=== WORK INSTRUCTIONS ===
The reply should be the records repeated exactly, without any images.

=== EXTRACTED DATA ===
━━━━━━━━━━━━━━━━
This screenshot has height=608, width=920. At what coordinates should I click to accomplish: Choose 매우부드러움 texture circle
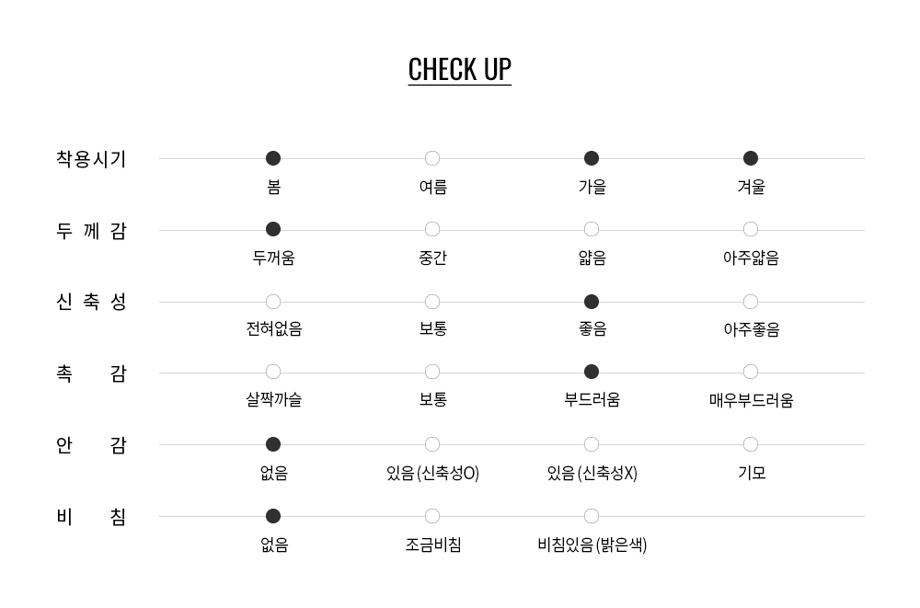pyautogui.click(x=751, y=372)
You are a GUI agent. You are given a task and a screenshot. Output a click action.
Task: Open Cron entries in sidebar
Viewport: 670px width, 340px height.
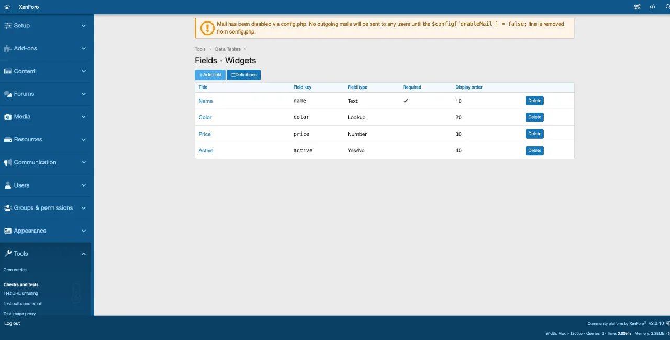[x=15, y=270]
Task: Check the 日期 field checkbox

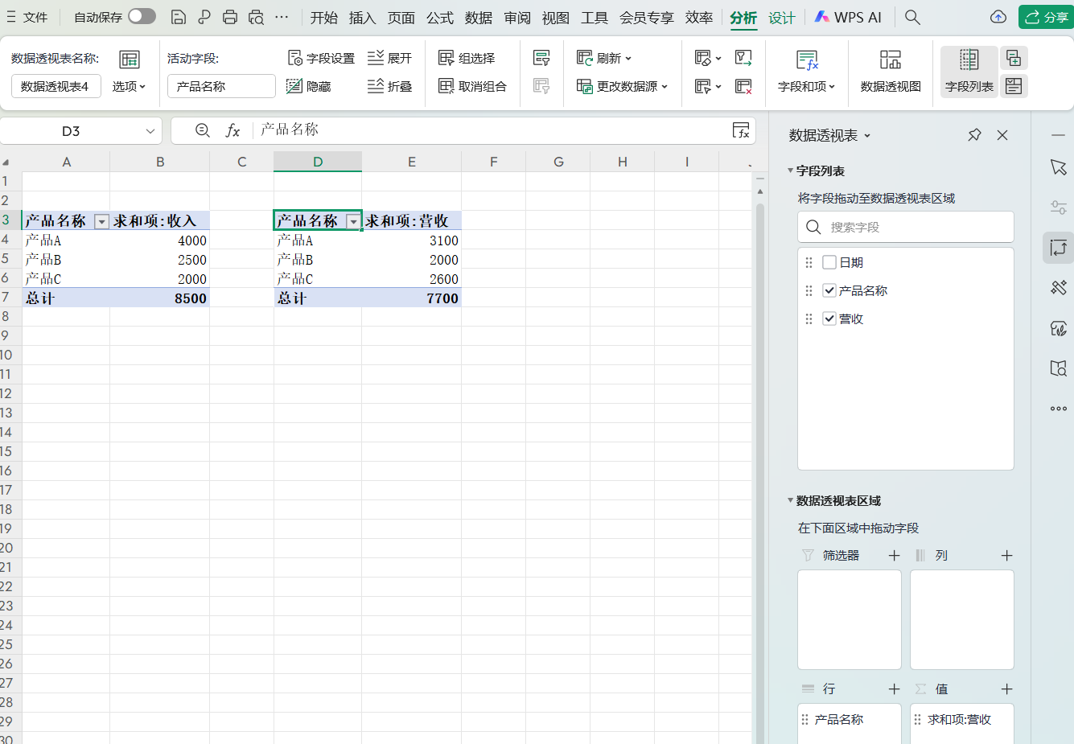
━━━━━━━━━━━━━━━━
=== TASK ANSWER ===
This screenshot has height=608, width=920. At what coordinates should I click to accomplish: Choose 매우부드러움 texture circle
pyautogui.click(x=751, y=372)
You are a GUI agent. You are given a task and a screenshot. Output a click action.
Task: Open Cron entries in sidebar
Viewport: 670px width, 340px height.
[x=15, y=270]
Task: Check the 日期 field checkbox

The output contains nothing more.